We began by moving guesthouses. We didn’t want to but our preferred choice wasn’t available for our whole stay in Delhi and we had to book a different one for our first two days. It turned out fine though. After we met and chatted with our first host he moved us from the inexpensive basement room we’d booked to his largest park-view room, just because he enjoyed talking to us. And let me just insert here that so far the Indian people we’ve met rival the Irish in the gift of gab.
Mid morning found us checking in to the next guesthouse with a host who’s famous for being a friend to the traveler. He gave us a nonstop high speed data dump of what’s in the neighborhood, how to get where we’re going, and he even rearranged the day we’d planned to make it easier to navigate on public transportation. Then he drove us to our first stop, indicating eateries and points of interest along the way. When we finally got out of the car we were exhausted with the effort of remembering it all.

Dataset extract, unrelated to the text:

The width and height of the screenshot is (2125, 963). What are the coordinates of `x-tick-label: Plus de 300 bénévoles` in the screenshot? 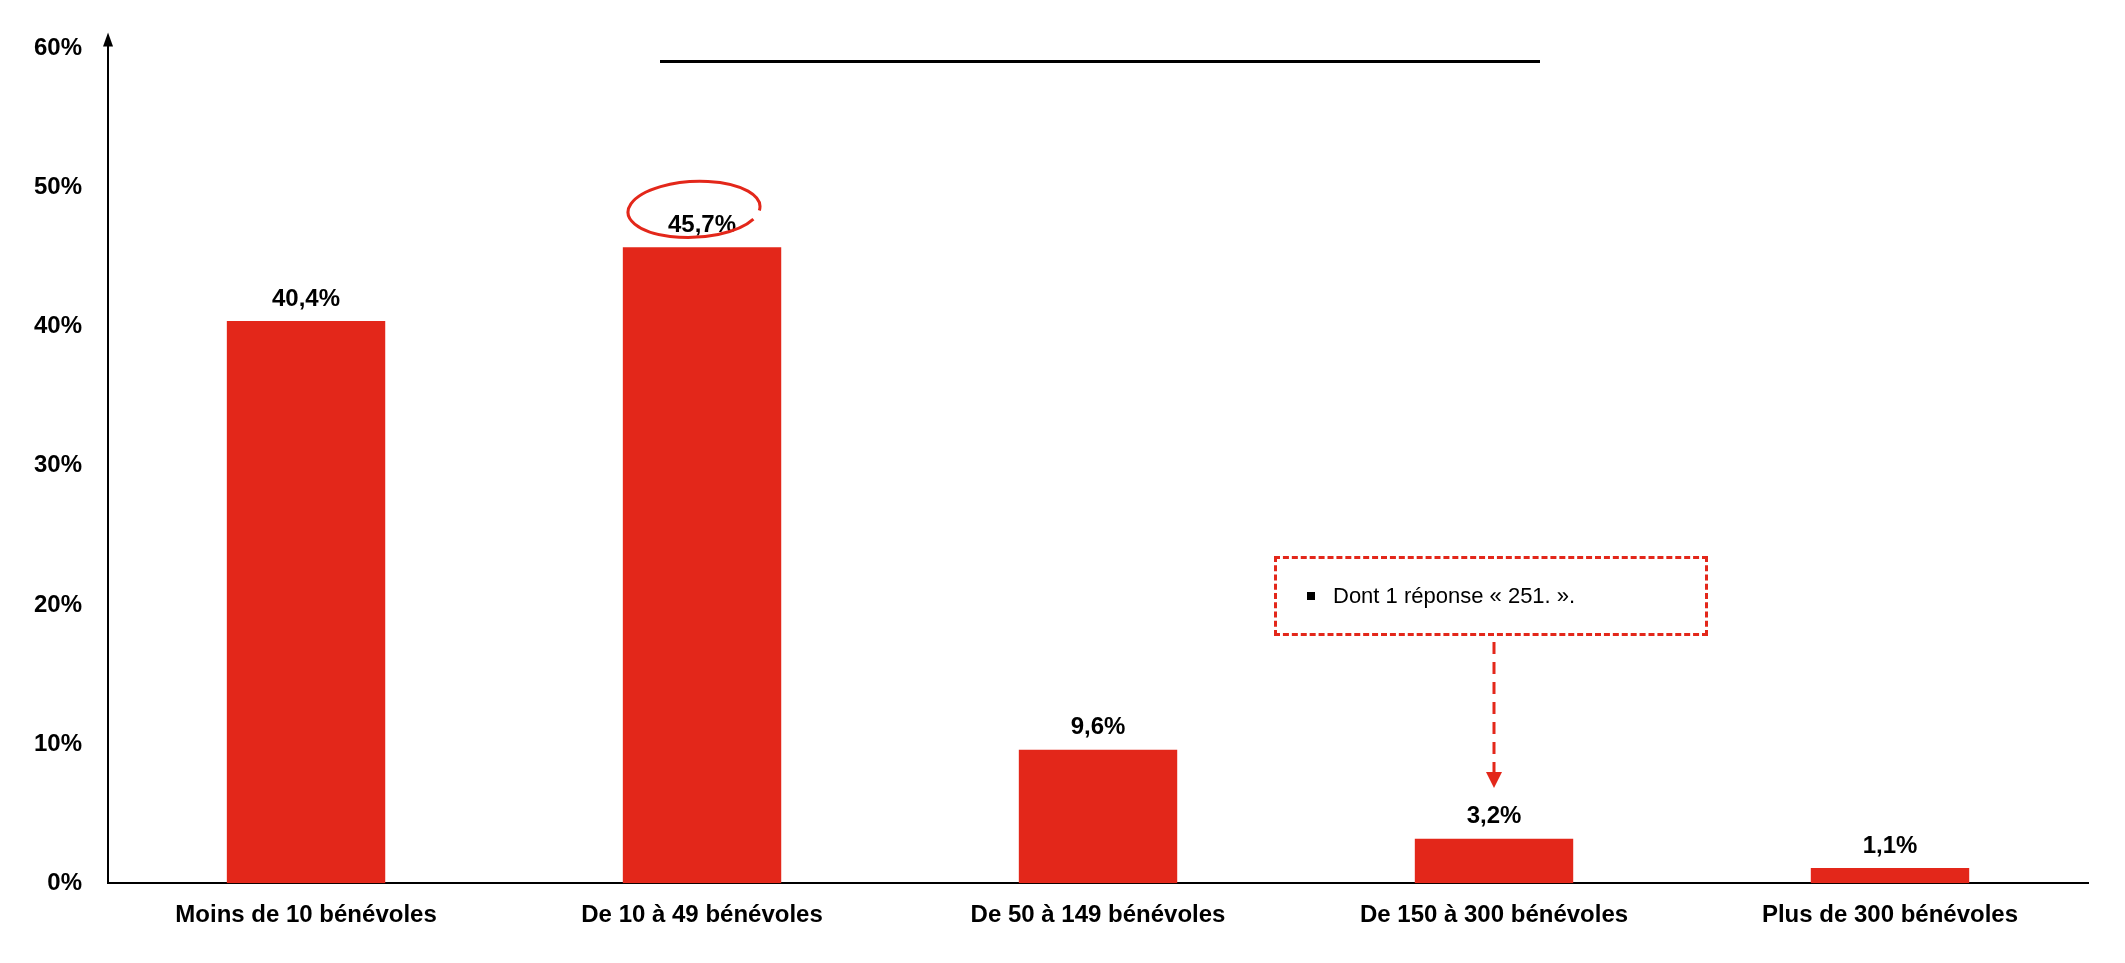 It's located at (1890, 914).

We began at the Lotus Temple, one of only 13 Baháʼí Houses of Worship in the world. This one in New Delhi has won several architecture awards and it’s beautiful from every angle. I was surprised at how many people were there on a week day and I learned that on some days there can be 100,000 visitors.
Jack never likes taking his shoes off so I went into the temple alone, well, with a couple of hundred others.

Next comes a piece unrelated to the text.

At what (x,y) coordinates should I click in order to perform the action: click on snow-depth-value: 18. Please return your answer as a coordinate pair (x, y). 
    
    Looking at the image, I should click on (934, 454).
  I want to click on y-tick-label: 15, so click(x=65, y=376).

We walked up the steps in single file then lined up in rows guided by volunteers. We were invited to enter and pray or meditate in whatever way we wished, and were only asked to keep a respectful silence. No photos were allowed inside.
The inside looks exactly as you would imagine from the outside. Once we entered we could sit wherever we wanted. Most people spread out in the huge space on wide comfortable benches arranged in an arc. It was a lovely experience and we could take as much time as we wished. No one ushered us out and people left whenever they wanted.
I rejoined Jack and we took the Metro to Khan Market, the fancy shopping district, then walked to Lodhi Garden, a large city park.
We strolled north to south through the garden and visited a few of the historical structures, including tombs and a mosque. It was a beautiful day and the architecture kept us circling and photographing for a long time.
We aren’t very good at knocking off top ten lists and with such a short time in Delhi we know we’re missing a lot of Must See attractions but we go where the mood takes us. After the park we skipped a nearby important tomb and walked instead to the Lodhi art district to admire some street art and pretty gardens.
We stopped for a very late lunch at a restaurant I’d marked on my Google map a long time ago. We sampled a couple of South Indian specialties (I forgot to take photos) and a cooling cucumber-lemon drink.
By that time we called it a day and Uber’d back to our guesthouse. New Delhi traffic is an experience in itself and every time we’re in a car or tuktuk we consider it a win when we get to our destination in one piece.
Such lovely people you have met. How can one learn about a culture with out engaging in conversation. The Temples and grounds are amazing. Did you take the high speed train to the Taj Majal? Sounds like your hosts and tour guides have been helpful. Where is E.V. boat home? I am more curious regarding geography and history since following you. Thank you.